PATROL BASE DETROIT, Afghanistan – The Marines are down but not out. The late afternoon sun beats on them, and one Marine wipes sweat from his eyes. Across from them, their opponents smile, seemingly sensing the outcome. With the Olympics fresh in their minds, this is not simply a volleyball game, this is a matter of national pride.
Then it happens, a questionable call. Is it a point for the Afghan National Army soldiers on one side of the net, or is it the Marines’ serve? Hand gestures and facial expressions are not enough to explain the concerns of both teams.
Then a Marine steps in, turns to the Afghan soldier and begins pleading the Marines’ case. The only catch is he is not speaking English and using over dramatic hand gestures like the others. He is speaking Pashtu, the ANA soldiers’ native language.
Lance Cpl. Nathan Pontious’, rifleman, Weapons Company, 1st Battalion, 1st Marines, Regimental Combat Team 6, ability to speak Pashtu helps build relationships with ANA soldiers and local Afghans.
“It really helps when we are patrolling and we run into a family,” Pontious said. “When they see I can speak their language it usually puts them at ease. We have that common ground, and we can build off it.”
Pontious’ platoon has two interpreters, but has three squads.

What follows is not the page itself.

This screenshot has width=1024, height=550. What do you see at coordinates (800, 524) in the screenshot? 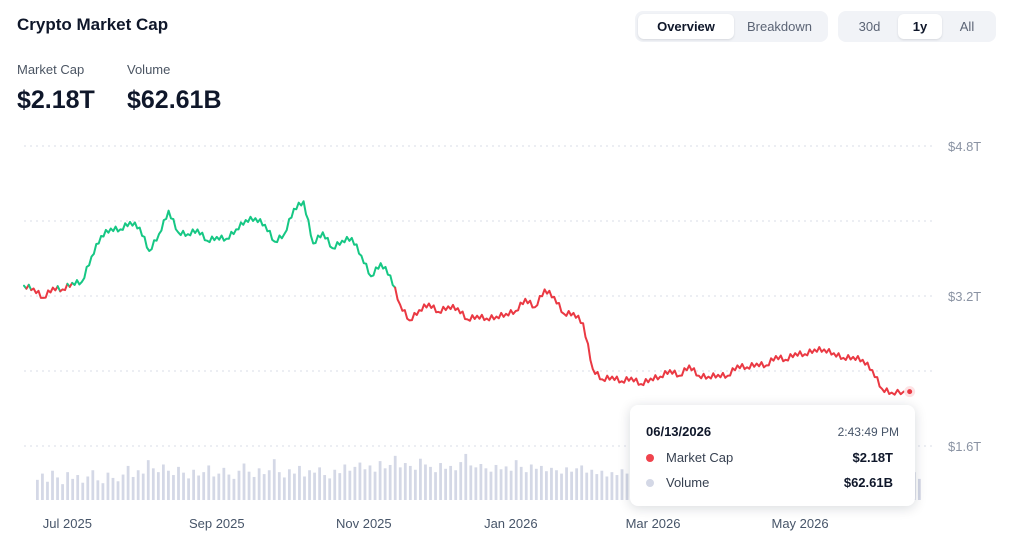
I see `x-tick-label: May 2026` at bounding box center [800, 524].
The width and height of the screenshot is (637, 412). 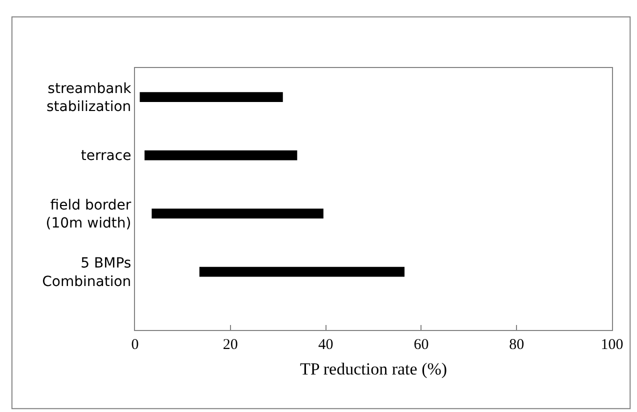 I want to click on x-tick-label: 0, so click(x=135, y=345).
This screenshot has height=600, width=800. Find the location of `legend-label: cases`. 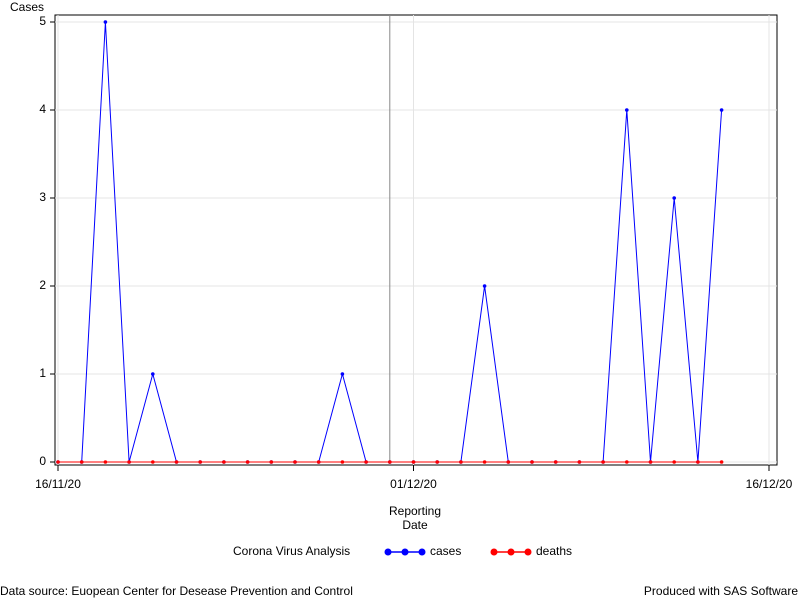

This means when the entire platoon patrols, one squad is usually left without an interpreter.
“It’s huge having someone like Pontious who’s a Marine but can also speak Pashtu,” said Sgt. Jason Lomeli, Pontious’ squad leader. “The other day we had to roll out, and the (platoon commander) asked if I was good without an (interpreter). I responded, ‘Of course I’m good, I have Pontious.’”

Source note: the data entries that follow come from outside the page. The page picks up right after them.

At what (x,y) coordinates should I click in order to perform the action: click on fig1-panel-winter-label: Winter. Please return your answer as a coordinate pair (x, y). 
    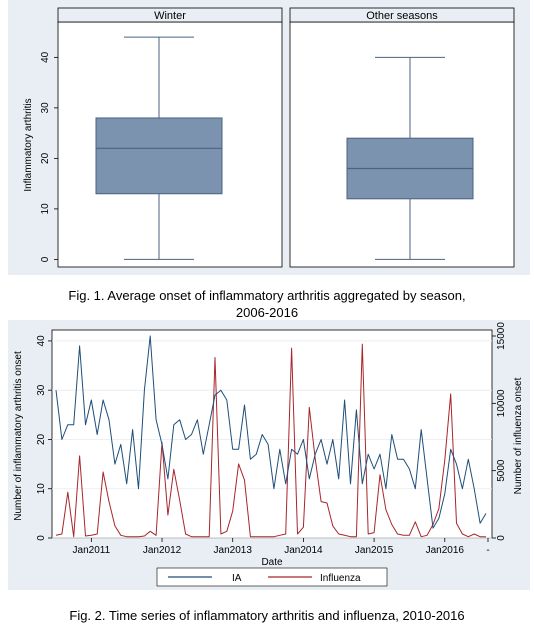
    Looking at the image, I should click on (170, 16).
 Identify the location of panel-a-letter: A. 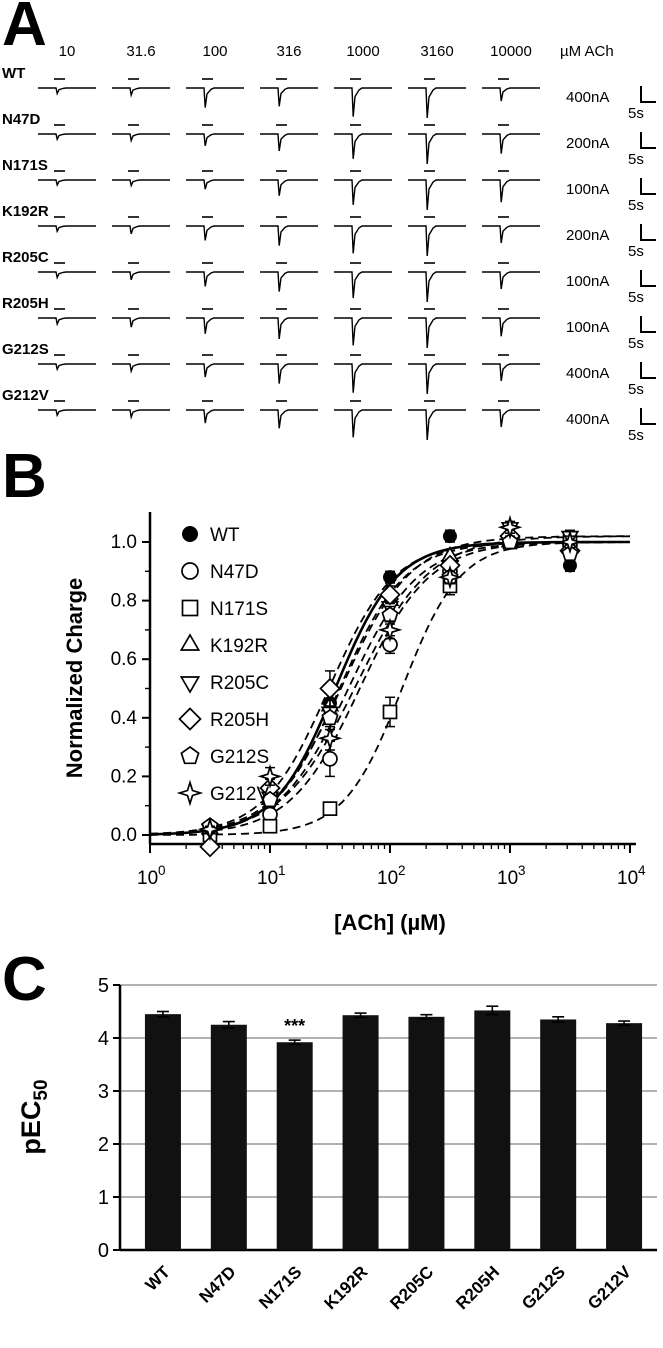
(24, 30).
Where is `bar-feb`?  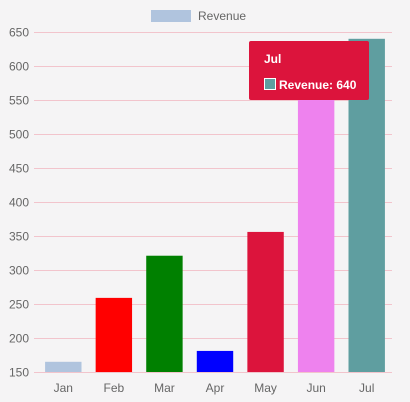
bar-feb is located at coordinates (114, 334).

Pontious’ skills are often used to help mitigate potentially damaging relations with local Afghans. He often explains to the head of the household what the Marines are doing, why they are there and reassures the family.
He is a valued asset to his squad, but what Pontious really enjoys is the non-work related part of speaking Pashtu.
“I love talking to the children,” said Pontious, from Effingham, Ill. “They are really funny, and I love giving them water or candy and watching their smiles.”
Even when his squad returns from patrols, Pontious’ ability to bridge the language barrier is still put to good use. His platoon works closely with ANA soldiers with 1st Kandak, 1st Brigade, 215th Corps.
Pontious often talks to the Afghan soldiers, trading with them and planning Marine and ANA volleyball games.
“We work together like brothers,” said ANA Capt. Aziz Mohammad, tolai commander, 3rd Tolai, 1st Kandak, 1st Brigade, 215th Corps.
Pontious attended a three-month language school before deploying to Afghanistan to learn Pashtu. He attended grammar classes in the morning and cultural classes in the afternoon. At the end, Pontious graduated third in a class of more than 200 students and the highest of any Marine in his battalion.
Before going to the school, Pontious had developed a reputation as a trouble-maker. He had gotten into a little trouble in the past, and he couldn’t seem to shake the misconceptions about him.
“When I first arrived, some of the other leaders warned me about Pontious, saying he might cause issues,” explained Lomeli, from Riverdale, Ill. “I think Pontious was misunderstood. He does everything I ask of him and more, and he’s a great asset to the squad.”
Pontious used his poor reputation as motivation during the language schools. He volunteered to attend the class because he learned French easily in high school.
“Honestly, I had some doubters when I left for the course,” Pontious said. “I wanted to prove them wrong, and I ended up getting an A in the course.”
He also keeps his language skills sharp, practicing with his school textbook he brought to Afghanistan and asking the interpreters questions.
“One ANA soldier gave me a Pashtu to English dictionary,” Pontious said. “That helped a lot. I take it with me every time we go out.”
Back on the volleyball court, Pontious finishes pleading his case. His explanation seems to satisfy his Afghan counterparts, at least for this point, and in moments the Marines and Afghans are playing again.
“I really think I’m helping to change the perception of Marines to the people of Afghanistan,” Pontious said. “I think they see the effort I’ve put in to learn their language and their culture, and I think they appreciate it.”